## [THE PROBLEM]
Would you please output the data exactly, omitting no line?

────────────────

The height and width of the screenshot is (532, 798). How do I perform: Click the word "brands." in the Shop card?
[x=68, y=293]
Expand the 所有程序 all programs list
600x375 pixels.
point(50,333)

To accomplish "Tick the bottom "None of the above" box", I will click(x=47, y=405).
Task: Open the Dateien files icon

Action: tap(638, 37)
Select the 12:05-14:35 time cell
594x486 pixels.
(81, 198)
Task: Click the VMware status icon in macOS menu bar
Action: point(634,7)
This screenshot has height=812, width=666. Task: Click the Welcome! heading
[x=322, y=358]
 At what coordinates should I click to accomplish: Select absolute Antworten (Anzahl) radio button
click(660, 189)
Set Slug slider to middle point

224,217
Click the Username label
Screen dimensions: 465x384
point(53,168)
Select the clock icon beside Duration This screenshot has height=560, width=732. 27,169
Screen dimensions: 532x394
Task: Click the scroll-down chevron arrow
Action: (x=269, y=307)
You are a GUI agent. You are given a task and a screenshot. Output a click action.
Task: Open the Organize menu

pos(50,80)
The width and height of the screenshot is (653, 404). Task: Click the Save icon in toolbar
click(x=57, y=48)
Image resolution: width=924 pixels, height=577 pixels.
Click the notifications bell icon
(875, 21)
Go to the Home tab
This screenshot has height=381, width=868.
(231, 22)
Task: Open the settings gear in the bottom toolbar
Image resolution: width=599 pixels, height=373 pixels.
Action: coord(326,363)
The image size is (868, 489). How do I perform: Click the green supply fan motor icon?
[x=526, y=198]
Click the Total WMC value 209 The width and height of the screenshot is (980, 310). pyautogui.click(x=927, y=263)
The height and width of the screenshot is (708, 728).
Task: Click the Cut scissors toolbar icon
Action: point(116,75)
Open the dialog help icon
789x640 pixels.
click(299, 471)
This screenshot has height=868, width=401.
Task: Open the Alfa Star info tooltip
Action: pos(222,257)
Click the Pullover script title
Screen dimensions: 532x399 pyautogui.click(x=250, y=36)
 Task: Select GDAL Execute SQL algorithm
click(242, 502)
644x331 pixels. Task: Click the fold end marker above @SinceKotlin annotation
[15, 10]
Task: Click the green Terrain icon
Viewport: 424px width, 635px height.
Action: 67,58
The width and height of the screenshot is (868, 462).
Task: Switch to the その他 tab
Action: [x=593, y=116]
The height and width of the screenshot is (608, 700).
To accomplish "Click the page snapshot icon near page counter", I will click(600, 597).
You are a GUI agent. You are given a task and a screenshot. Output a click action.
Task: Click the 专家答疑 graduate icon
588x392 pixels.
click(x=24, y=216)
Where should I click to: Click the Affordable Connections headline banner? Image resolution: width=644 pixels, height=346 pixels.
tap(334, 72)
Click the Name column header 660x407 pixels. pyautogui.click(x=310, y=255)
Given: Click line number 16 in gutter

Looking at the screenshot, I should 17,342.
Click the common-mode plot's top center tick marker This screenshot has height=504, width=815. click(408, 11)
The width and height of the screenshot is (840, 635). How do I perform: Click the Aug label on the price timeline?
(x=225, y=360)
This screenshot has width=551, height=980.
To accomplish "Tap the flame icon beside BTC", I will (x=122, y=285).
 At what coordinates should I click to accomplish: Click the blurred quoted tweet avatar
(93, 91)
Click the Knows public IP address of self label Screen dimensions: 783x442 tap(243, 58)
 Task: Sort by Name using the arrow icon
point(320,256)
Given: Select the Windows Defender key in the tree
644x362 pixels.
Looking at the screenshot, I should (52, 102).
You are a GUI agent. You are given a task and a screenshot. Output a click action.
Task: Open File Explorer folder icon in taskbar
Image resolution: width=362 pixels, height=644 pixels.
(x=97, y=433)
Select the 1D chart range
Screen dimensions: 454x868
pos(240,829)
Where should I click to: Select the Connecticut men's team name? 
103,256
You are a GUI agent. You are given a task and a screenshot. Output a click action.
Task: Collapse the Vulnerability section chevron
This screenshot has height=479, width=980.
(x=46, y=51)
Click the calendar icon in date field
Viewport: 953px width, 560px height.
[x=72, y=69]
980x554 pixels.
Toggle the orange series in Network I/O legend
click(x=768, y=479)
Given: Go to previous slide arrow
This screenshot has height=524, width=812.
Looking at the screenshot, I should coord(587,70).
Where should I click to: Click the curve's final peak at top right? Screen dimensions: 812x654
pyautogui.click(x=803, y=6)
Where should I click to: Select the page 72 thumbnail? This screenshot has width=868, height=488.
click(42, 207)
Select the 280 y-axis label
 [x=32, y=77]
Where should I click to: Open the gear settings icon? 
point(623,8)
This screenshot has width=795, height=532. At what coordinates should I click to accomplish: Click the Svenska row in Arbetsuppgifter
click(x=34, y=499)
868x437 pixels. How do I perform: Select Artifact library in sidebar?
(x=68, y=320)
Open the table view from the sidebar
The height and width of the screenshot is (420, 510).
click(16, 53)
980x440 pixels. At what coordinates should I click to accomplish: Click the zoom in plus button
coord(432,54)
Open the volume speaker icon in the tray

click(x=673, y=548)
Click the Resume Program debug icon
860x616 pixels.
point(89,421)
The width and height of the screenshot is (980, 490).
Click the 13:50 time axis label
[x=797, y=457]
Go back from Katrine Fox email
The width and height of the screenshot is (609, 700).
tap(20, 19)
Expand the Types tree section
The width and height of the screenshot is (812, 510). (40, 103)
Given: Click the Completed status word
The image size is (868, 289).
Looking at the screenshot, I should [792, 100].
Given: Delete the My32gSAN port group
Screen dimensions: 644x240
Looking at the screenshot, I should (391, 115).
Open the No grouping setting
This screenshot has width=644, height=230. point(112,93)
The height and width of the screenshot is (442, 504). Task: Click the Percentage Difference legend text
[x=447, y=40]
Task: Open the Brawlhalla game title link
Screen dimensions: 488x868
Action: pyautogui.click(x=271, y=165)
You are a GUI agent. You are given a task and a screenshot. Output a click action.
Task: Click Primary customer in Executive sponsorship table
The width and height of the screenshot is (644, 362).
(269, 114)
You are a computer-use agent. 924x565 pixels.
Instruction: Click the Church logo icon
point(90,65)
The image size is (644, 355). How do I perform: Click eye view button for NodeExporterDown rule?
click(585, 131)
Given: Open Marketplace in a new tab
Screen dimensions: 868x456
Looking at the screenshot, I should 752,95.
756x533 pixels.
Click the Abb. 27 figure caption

────────────────

## [TASK SOLUTION]
The height and width of the screenshot is (532, 798). How do I perform: Click the word "brands." in the Shop card?
[x=68, y=293]
Expand the 所有程序 all programs list
600x375 pixels.
point(50,333)

To accomplish "Tick the bottom "None of the above" box", I will click(x=47, y=405).
Task: Open the Dateien files icon

Action: tap(638, 37)
Select the 12:05-14:35 time cell
594x486 pixels.
(81, 198)
Task: Click the VMware status icon in macOS menu bar
Action: point(634,7)
This screenshot has height=812, width=666. Task: Click the Welcome! heading
[x=322, y=358]
 At what coordinates should I click to accomplish: Select absolute Antworten (Anzahl) radio button
click(660, 189)
Set Slug slider to middle point

224,217
Click the Username label
Screen dimensions: 465x384
point(53,168)
Select the clock icon beside Duration This screenshot has height=560, width=732. 27,169
Screen dimensions: 532x394
Task: Click the scroll-down chevron arrow
Action: (x=269, y=307)
You are a GUI agent. You are given a task and a screenshot. Output a click action.
Task: Open the Organize menu

pos(50,80)
The width and height of the screenshot is (653, 404). Task: Click the Save icon in toolbar
click(x=57, y=48)
Image resolution: width=924 pixels, height=577 pixels.
Click the notifications bell icon
(875, 21)
Go to the Home tab
This screenshot has height=381, width=868.
(231, 22)
Task: Open the settings gear in the bottom toolbar
Image resolution: width=599 pixels, height=373 pixels.
Action: coord(326,363)
The image size is (868, 489). How do I perform: Click the green supply fan motor icon?
[x=526, y=198]
Click the Total WMC value 209 The width and height of the screenshot is (980, 310). pyautogui.click(x=927, y=263)
The height and width of the screenshot is (708, 728).
Task: Click the Cut scissors toolbar icon
Action: point(116,75)
Open the dialog help icon
789x640 pixels.
click(299, 471)
This screenshot has height=868, width=401.
Task: Open the Alfa Star info tooltip
Action: pos(222,257)
Click the Pullover script title
Screen dimensions: 532x399 pyautogui.click(x=250, y=36)
 Task: Select GDAL Execute SQL algorithm
click(242, 502)
644x331 pixels. Task: Click the fold end marker above @SinceKotlin annotation
[15, 10]
Task: Click the green Terrain icon
Viewport: 424px width, 635px height.
Action: 67,58
The width and height of the screenshot is (868, 462).
Task: Switch to the その他 tab
Action: [x=593, y=116]
The height and width of the screenshot is (608, 700).
To accomplish "Click the page snapshot icon near page counter", I will click(600, 597).
You are a GUI agent. You are given a task and a screenshot. Output a click action.
Task: Click the 专家答疑 graduate icon
588x392 pixels.
click(x=24, y=216)
Where should I click to: Click the Affordable Connections headline banner? Image resolution: width=644 pixels, height=346 pixels.
tap(334, 72)
Click the Name column header 660x407 pixels. pyautogui.click(x=310, y=255)
Given: Click line number 16 in gutter

Looking at the screenshot, I should 17,342.
Click the common-mode plot's top center tick marker This screenshot has height=504, width=815. click(408, 11)
The width and height of the screenshot is (840, 635). How do I perform: Click the Aug label on the price timeline?
(x=225, y=360)
This screenshot has width=551, height=980.
To accomplish "Tap the flame icon beside BTC", I will (x=122, y=285).
 At what coordinates should I click to accomplish: Click the blurred quoted tweet avatar
(93, 91)
Click the Knows public IP address of self label Screen dimensions: 783x442 tap(243, 58)
 Task: Sort by Name using the arrow icon
point(320,256)
Given: Select the Windows Defender key in the tree
644x362 pixels.
Looking at the screenshot, I should (52, 102).
You are a GUI agent. You are given a task and a screenshot. Output a click action.
Task: Open File Explorer folder icon in taskbar
Image resolution: width=362 pixels, height=644 pixels.
(x=97, y=433)
Select the 1D chart range
Screen dimensions: 454x868
pos(240,829)
Where should I click to: Select the Connecticut men's team name? 
103,256
You are a GUI agent. You are given a task and a screenshot. Output a click action.
Task: Collapse the Vulnerability section chevron
This screenshot has height=479, width=980.
(x=46, y=51)
Click the calendar icon in date field
Viewport: 953px width, 560px height.
[x=72, y=69]
980x554 pixels.
Toggle the orange series in Network I/O legend
click(x=768, y=479)
Given: Go to previous slide arrow
This screenshot has height=524, width=812.
Looking at the screenshot, I should coord(587,70).
Where should I click to: Click the curve's final peak at top right? Screen dimensions: 812x654
pyautogui.click(x=803, y=6)
Where should I click to: Select the page 72 thumbnail? This screenshot has width=868, height=488.
click(42, 207)
Select the 280 y-axis label
 [x=32, y=77]
Where should I click to: Open the gear settings icon? 
point(623,8)
This screenshot has width=795, height=532. At what coordinates should I click to accomplish: Click the Svenska row in Arbetsuppgifter
click(x=34, y=499)
868x437 pixels. How do I perform: Select Artifact library in sidebar?
(x=68, y=320)
Open the table view from the sidebar
The height and width of the screenshot is (420, 510).
click(16, 53)
980x440 pixels. At what coordinates should I click to accomplish: Click the zoom in plus button
coord(432,54)
Open the volume speaker icon in the tray

click(x=673, y=548)
Click the Resume Program debug icon
860x616 pixels.
point(89,421)
The width and height of the screenshot is (980, 490).
Click the 13:50 time axis label
[x=797, y=457]
Go back from Katrine Fox email
The width and height of the screenshot is (609, 700).
tap(20, 19)
Expand the Types tree section
The width and height of the screenshot is (812, 510). (40, 103)
Given: Click the Completed status word
The image size is (868, 289).
Looking at the screenshot, I should [792, 100].
Given: Delete the My32gSAN port group
Screen dimensions: 644x240
Looking at the screenshot, I should (391, 115).
Open the No grouping setting
This screenshot has width=644, height=230. point(112,93)
The height and width of the screenshot is (442, 504). Task: Click the Percentage Difference legend text
[x=447, y=40]
Task: Open the Brawlhalla game title link
Screen dimensions: 488x868
Action: pyautogui.click(x=271, y=165)
You are a GUI agent. You are given a task and a screenshot. Output a click action.
Task: Click Primary customer in Executive sponsorship table
The width and height of the screenshot is (644, 362).
(269, 114)
You are a computer-use agent. 924x565 pixels.
Instruction: Click the Church logo icon
point(90,65)
The image size is (644, 355). How do I perform: Click eye view button for NodeExporterDown rule?
click(585, 131)
Given: Open Marketplace in a new tab
Screen dimensions: 868x456
Looking at the screenshot, I should 752,95.
756x533 pixels.
Click the Abb. 27 figure caption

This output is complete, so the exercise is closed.